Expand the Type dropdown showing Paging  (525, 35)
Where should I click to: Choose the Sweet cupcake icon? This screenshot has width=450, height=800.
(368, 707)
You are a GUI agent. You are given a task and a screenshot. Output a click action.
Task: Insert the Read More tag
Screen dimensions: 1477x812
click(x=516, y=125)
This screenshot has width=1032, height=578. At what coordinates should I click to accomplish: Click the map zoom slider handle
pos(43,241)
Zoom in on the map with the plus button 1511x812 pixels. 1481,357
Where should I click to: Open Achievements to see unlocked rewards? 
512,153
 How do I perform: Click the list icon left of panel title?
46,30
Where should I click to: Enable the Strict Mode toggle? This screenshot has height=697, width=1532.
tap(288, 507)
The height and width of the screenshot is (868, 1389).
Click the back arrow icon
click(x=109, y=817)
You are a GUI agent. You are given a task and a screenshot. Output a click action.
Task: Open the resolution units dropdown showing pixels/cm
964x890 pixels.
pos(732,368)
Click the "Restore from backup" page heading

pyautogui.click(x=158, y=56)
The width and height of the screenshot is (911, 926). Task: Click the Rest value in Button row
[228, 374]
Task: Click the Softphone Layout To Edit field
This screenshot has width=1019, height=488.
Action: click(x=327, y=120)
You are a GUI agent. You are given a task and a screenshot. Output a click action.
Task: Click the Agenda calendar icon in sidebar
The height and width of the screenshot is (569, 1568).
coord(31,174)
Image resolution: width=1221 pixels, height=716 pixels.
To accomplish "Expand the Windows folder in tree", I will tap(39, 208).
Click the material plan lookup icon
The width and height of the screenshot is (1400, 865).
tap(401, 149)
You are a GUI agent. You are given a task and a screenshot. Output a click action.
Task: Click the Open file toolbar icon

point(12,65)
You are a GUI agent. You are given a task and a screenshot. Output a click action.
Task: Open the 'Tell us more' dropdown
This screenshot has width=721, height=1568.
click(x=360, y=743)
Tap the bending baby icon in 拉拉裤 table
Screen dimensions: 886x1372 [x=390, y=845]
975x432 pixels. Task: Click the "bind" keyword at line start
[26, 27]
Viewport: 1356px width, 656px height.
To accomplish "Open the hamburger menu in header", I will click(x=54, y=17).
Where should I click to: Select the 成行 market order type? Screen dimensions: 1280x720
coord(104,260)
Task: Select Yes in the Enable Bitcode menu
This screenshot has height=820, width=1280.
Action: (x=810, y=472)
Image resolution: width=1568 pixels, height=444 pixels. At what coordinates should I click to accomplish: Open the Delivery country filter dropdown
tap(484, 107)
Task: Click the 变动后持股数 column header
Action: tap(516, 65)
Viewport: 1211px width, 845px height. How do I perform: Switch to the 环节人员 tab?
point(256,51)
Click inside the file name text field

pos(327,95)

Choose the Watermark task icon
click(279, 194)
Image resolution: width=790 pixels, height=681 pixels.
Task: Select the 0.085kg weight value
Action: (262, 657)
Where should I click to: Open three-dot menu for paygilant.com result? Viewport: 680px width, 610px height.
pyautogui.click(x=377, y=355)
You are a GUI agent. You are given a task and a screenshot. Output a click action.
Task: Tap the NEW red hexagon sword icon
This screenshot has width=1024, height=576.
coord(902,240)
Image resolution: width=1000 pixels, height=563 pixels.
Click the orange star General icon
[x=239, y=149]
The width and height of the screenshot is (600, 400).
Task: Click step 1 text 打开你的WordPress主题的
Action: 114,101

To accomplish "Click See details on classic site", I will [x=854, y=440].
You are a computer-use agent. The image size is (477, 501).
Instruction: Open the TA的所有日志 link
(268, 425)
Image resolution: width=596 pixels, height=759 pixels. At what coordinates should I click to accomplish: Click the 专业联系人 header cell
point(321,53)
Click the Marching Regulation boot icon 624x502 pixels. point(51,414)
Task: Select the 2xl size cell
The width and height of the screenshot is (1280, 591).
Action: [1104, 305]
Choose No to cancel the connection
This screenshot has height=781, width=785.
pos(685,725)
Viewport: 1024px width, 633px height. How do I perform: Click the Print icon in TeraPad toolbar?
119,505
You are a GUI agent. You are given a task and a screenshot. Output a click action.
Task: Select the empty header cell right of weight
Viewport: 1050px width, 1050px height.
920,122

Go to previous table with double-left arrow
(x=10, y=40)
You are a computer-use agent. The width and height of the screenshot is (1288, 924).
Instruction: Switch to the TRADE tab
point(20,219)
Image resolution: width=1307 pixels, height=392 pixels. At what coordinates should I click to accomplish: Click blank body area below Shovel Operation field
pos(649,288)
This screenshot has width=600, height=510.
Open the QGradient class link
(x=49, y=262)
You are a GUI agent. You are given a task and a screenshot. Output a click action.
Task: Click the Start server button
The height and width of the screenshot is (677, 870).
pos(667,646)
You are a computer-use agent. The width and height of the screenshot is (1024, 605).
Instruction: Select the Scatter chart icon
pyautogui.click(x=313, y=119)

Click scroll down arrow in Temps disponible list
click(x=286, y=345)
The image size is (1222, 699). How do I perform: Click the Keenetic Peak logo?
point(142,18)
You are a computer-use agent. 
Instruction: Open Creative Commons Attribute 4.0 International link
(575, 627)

..........

* [Task item]: Every line in the data above that includes the word "showing" should be copied.

* [Reply to the task]:
Expand the Type dropdown showing Paging  (525, 35)
Task: Open the resolution units dropdown showing pixels/cm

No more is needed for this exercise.